### ABOUT THIS EXERCISE
Using the review of The Distant Hours below, answer:
(a) In which city is Kate Morton based?
(b) In what year was Juniper jilted by her fiance?
(c) How many pages does the reviewer say the novel runs to?

### PROVIDED TEXT

Friday, December 30, 2011

The Distant Hours by Kate Morton

This is the latest offering by Brisbane based novelist Kate Morton.  It is the first of hers I have read and I do regret that I did not like it more.  The reason I regret not liking it more than I did, is because she is a best selling novelist from the city I grew up in, and when I see her interviewed she seems so thoughtful and likeable.  Basically, I think I should have read one of her earlier books, and now, alas, after having waded through the more than 550 pages of The Distant Hours, I can't see myself picking up another any time soon.

From the book jacket:

It starts with a letter, lost for half a century and unexpectedly delivered to Edie's mother on a Sunday afternoon.  The letter leads Edie to Milderhurst Castle, where the eccentric Blythe sisters live and where, she discovers, her mother was billeted during WWII.  The elder Blythe sisters are twins and have spent most of their lives caring for their younger sister, Juniper, who hasn't been the same since her fiance jilted her in 1941.

You know,  Morton does write well, there is plenty of lovely original descriptive prose throughout the novel.  She creates a good sense of place in the woods surrounding the castle.  More so than in the castle itself, where the idea of the whispering walls struck me as a bit silly, or at least overly romantic.  The story also contains some really good elements.  It has interesting ingredients, a modern and WWII setting.  To be honest, I think I have read too many books lately using the sort of narrative device where the reader is jumping from the modern era back to an earlier mystery.  At least I didn't enjoy how it was executed in this novel.  There were too many jumps and I just felt exhausted with it.   In the end it was just too long in my view.  The characters did not engage me to the degree that I needed to sustain my interest for that many pages.  I think the idea might have been that the castle itself is one of the main characters.  It just didn't hang together that well for me, and parts of the plotting were overblown or predictable.

I could see why some readers would really enjoy this novel.  If you like expansive, languid and descriptive prose, with some intriguing historically romantic themes, then you may enjoy this.

Also, don't forget to enter my  New Year Book Giveaway and a very happy New Year to you!

### THE DATA
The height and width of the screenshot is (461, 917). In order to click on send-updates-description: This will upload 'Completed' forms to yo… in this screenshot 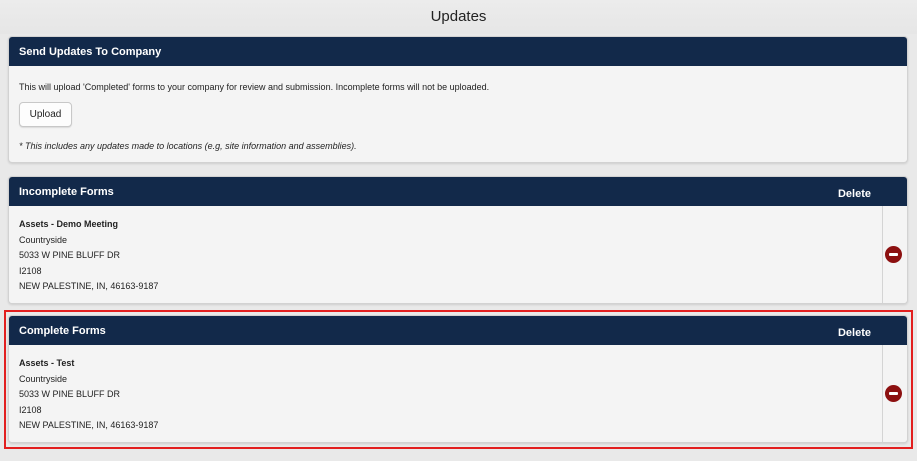, I will do `click(254, 87)`.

### SOLUTION TO THE PROBLEM
(a) Brisbane
(b) 1941
(c) More than 550 pages